-------- Task inputs --------

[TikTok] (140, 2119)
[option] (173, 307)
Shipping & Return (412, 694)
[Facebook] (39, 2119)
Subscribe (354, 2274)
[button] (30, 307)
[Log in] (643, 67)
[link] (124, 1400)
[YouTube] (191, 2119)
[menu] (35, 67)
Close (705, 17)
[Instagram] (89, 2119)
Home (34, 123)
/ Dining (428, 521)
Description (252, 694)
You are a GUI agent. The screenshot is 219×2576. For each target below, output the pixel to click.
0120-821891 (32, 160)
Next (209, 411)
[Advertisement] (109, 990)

--------
-------- Task inputs --------

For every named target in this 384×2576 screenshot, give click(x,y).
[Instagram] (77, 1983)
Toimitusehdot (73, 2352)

--------

* Work item
Look through the entries above and quote exactly the lines from the line with "[TikTok] (140, 2119)" to the line with "[Advertisement] (109, 990)", counting both of those lines.

* Answer to the exercise
[TikTok] (140, 2119)
[option] (173, 307)
Shipping & Return (412, 694)
[Facebook] (39, 2119)
Subscribe (354, 2274)
[button] (30, 307)
[Log in] (643, 67)
[link] (124, 1400)
[YouTube] (191, 2119)
[menu] (35, 67)
Close (705, 17)
[Instagram] (89, 2119)
Home (34, 123)
/ Dining (428, 521)
Description (252, 694)
You are a GUI agent. The screenshot is 219×2576. For each target below, output the pixel to click.
0120-821891 (32, 160)
Next (209, 411)
[Advertisement] (109, 990)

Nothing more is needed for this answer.